===== Record set

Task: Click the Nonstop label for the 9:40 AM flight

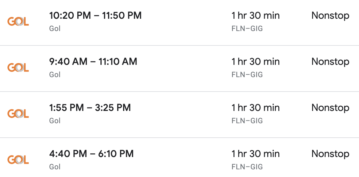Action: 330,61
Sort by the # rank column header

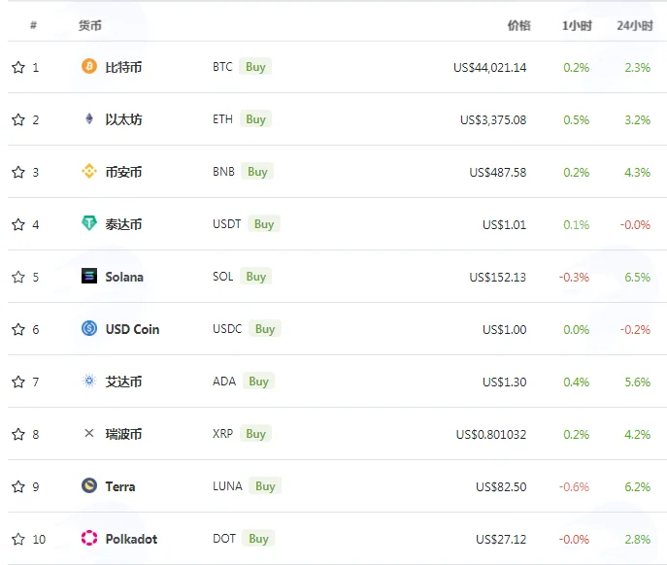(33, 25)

==========
===== Record set

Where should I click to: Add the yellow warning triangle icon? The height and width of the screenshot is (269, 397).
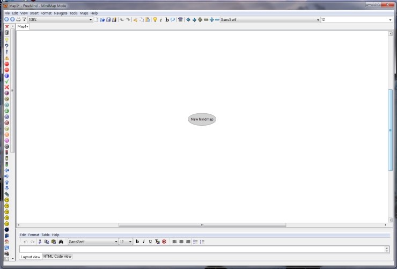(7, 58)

==========

_Exercise description_
Pull out every line of the listing above that contains the word "should", and treat uppercase and lowercase letters as different.

_Output of the task_
Where should I click to: Add the yellow warning triangle icon? The height and width of the screenshot is (269, 397).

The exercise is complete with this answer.